## EXERCISE DESCRIPTION
Write out every record below exactly, so that nothing differs from what is shown.

## SOURCE MATERIAL
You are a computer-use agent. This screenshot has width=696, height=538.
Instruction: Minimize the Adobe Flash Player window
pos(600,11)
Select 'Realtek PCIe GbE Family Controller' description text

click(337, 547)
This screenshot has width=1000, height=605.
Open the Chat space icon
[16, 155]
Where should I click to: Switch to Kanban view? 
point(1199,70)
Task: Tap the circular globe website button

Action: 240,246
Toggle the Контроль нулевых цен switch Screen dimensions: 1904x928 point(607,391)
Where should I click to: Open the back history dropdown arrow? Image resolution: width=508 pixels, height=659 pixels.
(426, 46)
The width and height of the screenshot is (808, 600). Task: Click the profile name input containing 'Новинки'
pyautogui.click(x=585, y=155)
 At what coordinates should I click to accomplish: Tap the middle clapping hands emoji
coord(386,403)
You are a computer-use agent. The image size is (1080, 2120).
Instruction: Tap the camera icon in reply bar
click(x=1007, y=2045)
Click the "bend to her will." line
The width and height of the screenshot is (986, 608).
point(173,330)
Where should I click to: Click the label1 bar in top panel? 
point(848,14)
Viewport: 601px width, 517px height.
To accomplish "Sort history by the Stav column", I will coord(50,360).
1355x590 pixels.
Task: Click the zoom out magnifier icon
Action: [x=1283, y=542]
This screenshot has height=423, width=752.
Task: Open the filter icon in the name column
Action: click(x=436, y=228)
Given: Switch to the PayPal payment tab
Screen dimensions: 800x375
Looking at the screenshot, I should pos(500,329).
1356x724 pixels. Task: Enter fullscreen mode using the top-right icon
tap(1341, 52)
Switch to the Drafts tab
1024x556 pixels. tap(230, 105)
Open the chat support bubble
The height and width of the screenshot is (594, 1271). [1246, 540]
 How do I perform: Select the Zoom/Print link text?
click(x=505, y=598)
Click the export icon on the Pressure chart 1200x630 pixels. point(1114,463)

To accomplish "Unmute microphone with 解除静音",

## SOLUTION
You are a computer-use agent. This screenshot has width=696, height=538.
Instruction: Minimize the Adobe Flash Player window
pos(600,11)
Select 'Realtek PCIe GbE Family Controller' description text

click(337, 547)
This screenshot has width=1000, height=605.
Open the Chat space icon
[16, 155]
Where should I click to: Switch to Kanban view? 
point(1199,70)
Task: Tap the circular globe website button

Action: 240,246
Toggle the Контроль нулевых цен switch Screen dimensions: 1904x928 point(607,391)
Where should I click to: Open the back history dropdown arrow? Image resolution: width=508 pixels, height=659 pixels.
(426, 46)
The width and height of the screenshot is (808, 600). Task: Click the profile name input containing 'Новинки'
pyautogui.click(x=585, y=155)
 At what coordinates should I click to accomplish: Tap the middle clapping hands emoji
coord(386,403)
You are a computer-use agent. The image size is (1080, 2120).
Instruction: Tap the camera icon in reply bar
click(x=1007, y=2045)
Click the "bend to her will." line
The width and height of the screenshot is (986, 608).
point(173,330)
Where should I click to: Click the label1 bar in top panel? 
point(848,14)
Viewport: 601px width, 517px height.
To accomplish "Sort history by the Stav column", I will coord(50,360).
1355x590 pixels.
Task: Click the zoom out magnifier icon
Action: [x=1283, y=542]
This screenshot has height=423, width=752.
Task: Open the filter icon in the name column
Action: click(x=436, y=228)
Given: Switch to the PayPal payment tab
Screen dimensions: 800x375
Looking at the screenshot, I should pos(500,329).
1356x724 pixels. Task: Enter fullscreen mode using the top-right icon
tap(1341, 52)
Switch to the Drafts tab
1024x556 pixels. tap(230, 105)
Open the chat support bubble
The height and width of the screenshot is (594, 1271). [1246, 540]
 How do I perform: Select the Zoom/Print link text?
click(x=505, y=598)
Click the export icon on the Pressure chart 1200x630 pixels. point(1114,463)

To accomplish "Unmute microphone with 解除静音",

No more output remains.